Una vocación
No fui alumno suyo. Aquí donde me ven, mi formación de base fue científica; hasta que se me encabritó el caballo y vi un verso de Rilke escrito en alemán en la pizarra. No entendí nada, pero aquella atracción irresistible me ayudó a descubrir que me gustaban los estados liminares: el grado cero de la soledad. Y vuelta a empezar o A portrait of the artist as a cat.
Así, en la soledad del artista como gato, me he imaginado a veces la tarea de Manuel Agud Querol, de quien nunca fui alumno aunque sí compañero en el claustro del Instituto Peñaflorida de San Sebastián; o la tarea de su amigo Koldo Michelena, de quien tampoco fui alumno, aunque sí discípulo, y que también pasó por el Peñaflorida. Una vida más de gato y Michelena hubiera sido matemático, si no lo era ya.
Recuerdo una conversación con él, una de aquellas conversaciones apasionadas, de cuerpo y alma volcados, espectaculares. Yo había olvidado ya, creo, mis rudimentos de Matemáticas, pero pasamos del Sartor Resartus, que yo llevaba en la mano porque me lo acababa de comprar, a Góngora, y de éste a una serie de explicaciones matemáticas que yo pude seguir como si alguien me hubiera iluminado.
Esa misma pasión la encontré también años después en Manuel Agud. Curiosidad, apetencia y carácter. Y una gran tenacidad para sacar adelante tareas titánicas en lucha con la soledad y el silencio. Recuerdo como, ya octogenario, aún acudía todos los días a trabajar en su Diccionario Etimológico Vasco, no concluido aún -se le quedó en la O-, y cómo cada vez que salía uno de sus volúmenes me hacía una visita para entregarme un ejemplar para la biblioteca del centro, en el que, por cierto, se urdió el proyecto de la obra en una reunión que mantuvieron allí Antonio Tovar, Koldo Michelena y el propio Agud. Y es que en el Peña, un centro apasionado, se urdieron no pocas cosas y se conspiró bastante hasta hace nada.
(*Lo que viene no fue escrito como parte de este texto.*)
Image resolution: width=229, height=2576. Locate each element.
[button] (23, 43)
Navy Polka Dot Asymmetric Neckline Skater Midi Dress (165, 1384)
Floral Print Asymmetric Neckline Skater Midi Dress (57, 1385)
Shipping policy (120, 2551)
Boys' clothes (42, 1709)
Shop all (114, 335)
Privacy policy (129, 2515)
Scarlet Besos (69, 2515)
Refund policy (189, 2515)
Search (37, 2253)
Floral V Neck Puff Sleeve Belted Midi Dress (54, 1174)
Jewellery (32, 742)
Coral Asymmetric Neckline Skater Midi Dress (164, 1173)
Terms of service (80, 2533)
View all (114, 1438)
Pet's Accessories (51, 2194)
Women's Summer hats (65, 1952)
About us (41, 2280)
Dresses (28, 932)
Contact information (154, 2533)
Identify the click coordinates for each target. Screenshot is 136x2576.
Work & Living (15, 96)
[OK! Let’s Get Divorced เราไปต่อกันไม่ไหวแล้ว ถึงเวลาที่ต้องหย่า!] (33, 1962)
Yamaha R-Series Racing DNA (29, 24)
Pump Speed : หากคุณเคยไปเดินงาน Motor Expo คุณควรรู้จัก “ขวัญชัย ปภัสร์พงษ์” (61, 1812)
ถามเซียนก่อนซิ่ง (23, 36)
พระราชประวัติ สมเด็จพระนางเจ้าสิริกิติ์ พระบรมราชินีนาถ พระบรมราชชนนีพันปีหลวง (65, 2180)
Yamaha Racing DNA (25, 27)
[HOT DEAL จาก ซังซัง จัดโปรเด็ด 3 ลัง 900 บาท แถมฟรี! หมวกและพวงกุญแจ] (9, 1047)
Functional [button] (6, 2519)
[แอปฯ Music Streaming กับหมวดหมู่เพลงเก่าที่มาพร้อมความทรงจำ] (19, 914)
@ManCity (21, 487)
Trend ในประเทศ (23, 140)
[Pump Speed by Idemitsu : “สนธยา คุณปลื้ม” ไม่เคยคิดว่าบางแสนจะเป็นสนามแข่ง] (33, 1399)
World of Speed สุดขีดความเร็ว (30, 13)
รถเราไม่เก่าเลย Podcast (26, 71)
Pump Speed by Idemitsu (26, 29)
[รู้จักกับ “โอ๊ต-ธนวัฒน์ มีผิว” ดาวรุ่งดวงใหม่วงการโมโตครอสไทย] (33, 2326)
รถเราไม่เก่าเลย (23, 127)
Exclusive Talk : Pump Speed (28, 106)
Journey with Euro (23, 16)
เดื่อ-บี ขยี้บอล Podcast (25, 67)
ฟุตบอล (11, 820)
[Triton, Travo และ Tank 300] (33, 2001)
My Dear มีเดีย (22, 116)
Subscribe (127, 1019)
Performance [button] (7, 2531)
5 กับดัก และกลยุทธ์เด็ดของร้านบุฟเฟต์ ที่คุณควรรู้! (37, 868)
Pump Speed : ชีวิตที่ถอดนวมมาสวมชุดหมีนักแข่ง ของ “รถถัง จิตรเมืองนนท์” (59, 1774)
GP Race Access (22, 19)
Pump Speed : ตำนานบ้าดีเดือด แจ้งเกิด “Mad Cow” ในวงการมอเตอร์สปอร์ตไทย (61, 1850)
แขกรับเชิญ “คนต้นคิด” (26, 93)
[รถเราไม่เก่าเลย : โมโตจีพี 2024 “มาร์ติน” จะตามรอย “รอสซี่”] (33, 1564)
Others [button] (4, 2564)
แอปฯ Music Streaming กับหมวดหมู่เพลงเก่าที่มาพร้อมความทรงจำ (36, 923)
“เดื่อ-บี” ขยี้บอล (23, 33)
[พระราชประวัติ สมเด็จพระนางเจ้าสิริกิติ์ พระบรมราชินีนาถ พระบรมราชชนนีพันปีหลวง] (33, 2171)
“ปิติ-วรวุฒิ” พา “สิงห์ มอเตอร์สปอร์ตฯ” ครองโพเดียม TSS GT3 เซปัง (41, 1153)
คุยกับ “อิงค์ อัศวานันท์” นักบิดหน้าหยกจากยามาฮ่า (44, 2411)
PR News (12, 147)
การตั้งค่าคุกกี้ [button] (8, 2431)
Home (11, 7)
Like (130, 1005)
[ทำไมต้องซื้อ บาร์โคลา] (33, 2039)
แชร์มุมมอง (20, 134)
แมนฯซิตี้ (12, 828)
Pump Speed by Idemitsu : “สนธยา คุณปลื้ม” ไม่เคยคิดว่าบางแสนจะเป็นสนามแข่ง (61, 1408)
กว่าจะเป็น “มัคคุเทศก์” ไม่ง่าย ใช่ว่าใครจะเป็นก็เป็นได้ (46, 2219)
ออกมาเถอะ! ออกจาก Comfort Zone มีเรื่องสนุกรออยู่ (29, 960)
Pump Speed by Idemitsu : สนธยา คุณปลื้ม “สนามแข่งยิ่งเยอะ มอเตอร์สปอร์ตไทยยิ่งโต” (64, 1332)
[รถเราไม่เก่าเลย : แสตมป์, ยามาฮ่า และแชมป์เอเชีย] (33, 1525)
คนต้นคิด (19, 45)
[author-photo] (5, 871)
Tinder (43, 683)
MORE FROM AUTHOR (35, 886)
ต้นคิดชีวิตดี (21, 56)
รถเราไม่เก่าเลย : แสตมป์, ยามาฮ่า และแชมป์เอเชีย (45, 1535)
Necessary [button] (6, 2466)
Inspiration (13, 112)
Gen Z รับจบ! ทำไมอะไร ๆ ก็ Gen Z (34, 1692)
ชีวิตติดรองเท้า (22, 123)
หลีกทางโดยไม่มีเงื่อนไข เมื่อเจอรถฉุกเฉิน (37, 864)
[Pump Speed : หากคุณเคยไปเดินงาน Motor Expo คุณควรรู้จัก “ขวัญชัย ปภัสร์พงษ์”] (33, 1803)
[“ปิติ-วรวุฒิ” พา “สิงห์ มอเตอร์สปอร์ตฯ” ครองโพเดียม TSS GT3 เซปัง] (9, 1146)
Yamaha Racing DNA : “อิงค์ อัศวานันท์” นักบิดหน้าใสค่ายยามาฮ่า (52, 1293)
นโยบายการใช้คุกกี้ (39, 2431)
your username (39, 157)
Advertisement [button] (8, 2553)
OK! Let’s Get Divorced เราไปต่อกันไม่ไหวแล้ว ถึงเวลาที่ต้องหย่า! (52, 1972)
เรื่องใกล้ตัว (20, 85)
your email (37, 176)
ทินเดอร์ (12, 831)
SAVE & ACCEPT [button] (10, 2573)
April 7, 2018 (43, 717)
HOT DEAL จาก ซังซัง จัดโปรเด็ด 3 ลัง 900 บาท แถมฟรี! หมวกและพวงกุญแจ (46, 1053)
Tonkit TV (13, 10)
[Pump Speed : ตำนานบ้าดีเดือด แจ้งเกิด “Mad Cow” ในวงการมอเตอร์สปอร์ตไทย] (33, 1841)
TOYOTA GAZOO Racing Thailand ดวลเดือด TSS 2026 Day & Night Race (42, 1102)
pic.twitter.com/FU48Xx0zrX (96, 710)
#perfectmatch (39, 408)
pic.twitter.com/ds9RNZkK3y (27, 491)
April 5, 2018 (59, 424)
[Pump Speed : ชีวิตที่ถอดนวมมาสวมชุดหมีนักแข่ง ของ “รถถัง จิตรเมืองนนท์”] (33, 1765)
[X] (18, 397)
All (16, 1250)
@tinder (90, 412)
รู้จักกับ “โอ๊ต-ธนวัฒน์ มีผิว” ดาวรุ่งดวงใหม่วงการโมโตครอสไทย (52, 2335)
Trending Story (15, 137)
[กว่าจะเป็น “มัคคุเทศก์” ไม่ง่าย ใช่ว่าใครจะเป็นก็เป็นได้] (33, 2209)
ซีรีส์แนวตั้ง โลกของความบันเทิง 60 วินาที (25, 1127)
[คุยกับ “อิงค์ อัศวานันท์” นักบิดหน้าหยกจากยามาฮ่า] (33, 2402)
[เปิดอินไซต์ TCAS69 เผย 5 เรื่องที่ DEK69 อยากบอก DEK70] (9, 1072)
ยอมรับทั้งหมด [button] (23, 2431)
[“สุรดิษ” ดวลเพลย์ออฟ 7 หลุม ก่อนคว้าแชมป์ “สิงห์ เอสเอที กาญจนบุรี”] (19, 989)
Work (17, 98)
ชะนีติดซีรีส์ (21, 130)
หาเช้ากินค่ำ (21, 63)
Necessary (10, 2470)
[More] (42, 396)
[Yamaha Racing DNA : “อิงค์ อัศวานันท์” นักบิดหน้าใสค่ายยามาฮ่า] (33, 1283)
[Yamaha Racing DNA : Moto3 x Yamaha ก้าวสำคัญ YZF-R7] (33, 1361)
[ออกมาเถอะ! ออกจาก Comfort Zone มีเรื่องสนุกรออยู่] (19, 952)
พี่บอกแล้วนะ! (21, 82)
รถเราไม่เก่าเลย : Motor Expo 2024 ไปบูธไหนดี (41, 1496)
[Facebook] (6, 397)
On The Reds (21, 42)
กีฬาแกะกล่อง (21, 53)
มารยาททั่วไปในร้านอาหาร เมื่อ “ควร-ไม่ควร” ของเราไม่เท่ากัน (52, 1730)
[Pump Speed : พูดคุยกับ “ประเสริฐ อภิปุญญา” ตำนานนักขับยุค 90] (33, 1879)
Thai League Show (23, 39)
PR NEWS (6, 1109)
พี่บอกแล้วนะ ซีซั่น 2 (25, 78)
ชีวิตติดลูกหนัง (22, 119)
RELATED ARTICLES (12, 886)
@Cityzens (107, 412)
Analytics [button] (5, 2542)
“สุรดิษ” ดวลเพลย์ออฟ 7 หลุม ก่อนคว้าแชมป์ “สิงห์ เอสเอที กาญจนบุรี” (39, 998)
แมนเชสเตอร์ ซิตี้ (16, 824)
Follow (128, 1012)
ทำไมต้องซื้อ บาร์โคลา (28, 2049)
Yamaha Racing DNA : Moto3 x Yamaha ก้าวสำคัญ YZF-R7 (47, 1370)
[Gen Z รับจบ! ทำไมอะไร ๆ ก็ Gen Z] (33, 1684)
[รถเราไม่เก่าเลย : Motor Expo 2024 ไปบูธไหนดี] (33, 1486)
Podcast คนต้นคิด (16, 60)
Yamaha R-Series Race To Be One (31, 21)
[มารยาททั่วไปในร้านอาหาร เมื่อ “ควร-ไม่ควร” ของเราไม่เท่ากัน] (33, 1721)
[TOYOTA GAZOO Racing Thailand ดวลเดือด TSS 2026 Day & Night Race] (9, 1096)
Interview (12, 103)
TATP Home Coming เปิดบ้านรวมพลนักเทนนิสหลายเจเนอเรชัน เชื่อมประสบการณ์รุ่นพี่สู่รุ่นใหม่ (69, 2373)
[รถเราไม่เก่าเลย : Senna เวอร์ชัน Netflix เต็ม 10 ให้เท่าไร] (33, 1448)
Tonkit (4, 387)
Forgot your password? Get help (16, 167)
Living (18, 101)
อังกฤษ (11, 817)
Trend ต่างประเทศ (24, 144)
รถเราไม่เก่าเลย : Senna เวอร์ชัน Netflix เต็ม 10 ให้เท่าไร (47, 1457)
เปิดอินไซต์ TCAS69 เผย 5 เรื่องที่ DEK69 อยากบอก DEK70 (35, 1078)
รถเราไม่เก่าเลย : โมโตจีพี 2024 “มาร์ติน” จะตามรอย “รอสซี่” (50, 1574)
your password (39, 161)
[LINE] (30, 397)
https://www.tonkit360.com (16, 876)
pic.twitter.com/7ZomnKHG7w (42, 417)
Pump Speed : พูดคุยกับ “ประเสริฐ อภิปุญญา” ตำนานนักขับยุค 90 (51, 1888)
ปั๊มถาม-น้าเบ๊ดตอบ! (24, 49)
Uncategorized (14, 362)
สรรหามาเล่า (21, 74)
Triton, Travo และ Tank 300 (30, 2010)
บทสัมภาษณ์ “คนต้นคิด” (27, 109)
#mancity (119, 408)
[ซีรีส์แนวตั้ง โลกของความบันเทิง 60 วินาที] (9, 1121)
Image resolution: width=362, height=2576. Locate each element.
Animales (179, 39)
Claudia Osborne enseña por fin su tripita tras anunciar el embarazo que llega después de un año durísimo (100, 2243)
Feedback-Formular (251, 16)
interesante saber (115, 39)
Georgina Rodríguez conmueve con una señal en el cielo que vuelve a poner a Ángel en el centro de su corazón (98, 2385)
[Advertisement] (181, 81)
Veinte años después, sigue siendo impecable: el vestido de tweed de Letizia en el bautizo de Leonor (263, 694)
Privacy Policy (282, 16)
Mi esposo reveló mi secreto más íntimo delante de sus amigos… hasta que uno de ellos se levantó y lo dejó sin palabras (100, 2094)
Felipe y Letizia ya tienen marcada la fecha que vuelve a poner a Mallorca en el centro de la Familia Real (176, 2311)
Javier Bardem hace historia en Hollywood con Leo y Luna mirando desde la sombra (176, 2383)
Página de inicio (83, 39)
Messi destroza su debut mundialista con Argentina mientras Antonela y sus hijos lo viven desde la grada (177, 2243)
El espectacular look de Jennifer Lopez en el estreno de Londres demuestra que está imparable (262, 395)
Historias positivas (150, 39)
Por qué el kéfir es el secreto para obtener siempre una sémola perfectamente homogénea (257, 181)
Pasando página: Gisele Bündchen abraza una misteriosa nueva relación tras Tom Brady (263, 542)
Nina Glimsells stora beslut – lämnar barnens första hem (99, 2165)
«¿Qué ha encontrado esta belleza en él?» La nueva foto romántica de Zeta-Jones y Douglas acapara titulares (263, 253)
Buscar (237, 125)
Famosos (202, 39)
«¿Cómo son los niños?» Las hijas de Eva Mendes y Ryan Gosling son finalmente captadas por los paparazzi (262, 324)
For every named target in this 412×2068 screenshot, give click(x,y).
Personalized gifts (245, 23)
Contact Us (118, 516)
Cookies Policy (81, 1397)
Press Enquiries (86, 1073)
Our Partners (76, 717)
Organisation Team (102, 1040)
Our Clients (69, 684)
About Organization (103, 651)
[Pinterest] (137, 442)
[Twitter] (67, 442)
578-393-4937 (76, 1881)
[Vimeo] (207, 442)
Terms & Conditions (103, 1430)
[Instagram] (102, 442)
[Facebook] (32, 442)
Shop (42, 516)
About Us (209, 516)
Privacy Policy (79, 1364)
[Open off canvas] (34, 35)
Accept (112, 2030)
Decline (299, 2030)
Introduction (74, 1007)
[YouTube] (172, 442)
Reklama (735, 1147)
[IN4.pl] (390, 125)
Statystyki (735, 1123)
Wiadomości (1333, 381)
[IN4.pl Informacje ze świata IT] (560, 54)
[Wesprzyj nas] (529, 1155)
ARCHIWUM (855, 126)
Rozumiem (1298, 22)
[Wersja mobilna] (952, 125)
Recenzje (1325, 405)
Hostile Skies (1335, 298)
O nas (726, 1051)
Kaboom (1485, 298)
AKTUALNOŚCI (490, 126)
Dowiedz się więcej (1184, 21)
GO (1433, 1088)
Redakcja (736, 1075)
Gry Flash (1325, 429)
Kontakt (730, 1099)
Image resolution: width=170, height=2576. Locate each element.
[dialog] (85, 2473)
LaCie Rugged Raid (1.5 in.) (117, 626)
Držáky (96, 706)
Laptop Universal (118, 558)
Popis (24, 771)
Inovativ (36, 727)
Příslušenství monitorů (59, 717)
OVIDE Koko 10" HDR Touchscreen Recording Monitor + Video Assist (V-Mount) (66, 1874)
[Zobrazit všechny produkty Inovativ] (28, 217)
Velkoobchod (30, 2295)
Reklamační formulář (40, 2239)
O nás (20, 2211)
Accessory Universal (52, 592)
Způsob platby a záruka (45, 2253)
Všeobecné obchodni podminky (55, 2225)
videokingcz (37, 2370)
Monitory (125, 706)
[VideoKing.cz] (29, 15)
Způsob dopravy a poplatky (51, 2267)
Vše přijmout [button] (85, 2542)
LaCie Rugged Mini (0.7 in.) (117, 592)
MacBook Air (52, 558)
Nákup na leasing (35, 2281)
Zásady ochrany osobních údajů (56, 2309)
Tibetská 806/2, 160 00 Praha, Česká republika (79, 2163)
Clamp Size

Se urdieron, por ejemplo, las primeras clases de euskera impartidas en un centro que no fuera una ikastola. Eran clases voluntarias y fuera de horario, pero aún vivía Franco. Lo digo porque sé que a ese liberal no nacionalista que es Manuel Agud le gustará que lo recuerde.
Eran otros tiempos y eran otros hombres. ¿Más generosos? En una entrevista reciente, Manuel Agud decía pertenecer a la última generación que ha realizado muchos trabajos gratis. Simplemente por afán de saber, o por afán de vivir, una disyuntiva que no es tal en personas para las que vida e intensidad conforman una ecuación que sólo puede resolver la muerte. La aventura alucinada del saber, la de la inteligencia a secas, no requiere de glosadores tipo Leporello; es una pulsión en el fracaso que jamás puede tener a éste en cuenta: no hay conquistas computables, la única conquista es la aventura misma.
No veo otra forma de ser generoso más que si ponemos en el haber la vida misma. Y no es de otra índole la generosidad de Manuel Agud. Bueno, ahí están como logro los siete volúmenes del Diccionario, publicados al servicio de una cultura, la vasca, que los dejó pasar en silencio cuando es capaz de aplaudir cualquier gargajo según de donde venga. Pero estoy convencido de que Manuel Agud habría continuado con su tarea aunque no hubiera publicado nada. Cuestión de talante y cuestión de personalidad.
Cuestión, sí, de personalidad. La del profesor Agud, por ejemplo, título que le será, no tengo duda de ello, el más querido. Porque fue un gran profesor. Uno de esos profesores que no transmitían el saber, sino que encarnaban el saber. No quiero decir con ello que lo poseyeran en exclusiva, como si de un estuche se tratara. Eran, con su personalidad irresistible, puertas de entrada hacia el saber, imanes. En esa su naturaleza misma residía una primera dimensión moral de la enseñanza, de la que podían emanar las restantes. Luego, la enseñanza ha cambiado mucho, se ha vuelto quizá más contable, y no sé si esa encarnadura moral del saber, esa presencia imantadora de la personalidad es ahora necesaria y ni siquiera posible. La sola duda ya produce tristeza, porque me cuesta concebir una dimensión moral de la enseñanza al margen de la personalidad de quien la imparte.
Hace apenas unos días, Manuel Agud declaraba: "La educación ha sido mi auténtica pasión, algo así como un civismo enseñable". Tiene 88 años. El Consejo de Ministros le ha otorgado la Gran Cruz de la Orden de Alfonso X el Sabio y esta tarde la Diputación de Guipúzcoa le rendirá un homenaje. Vaya desde aquí mi abrazo.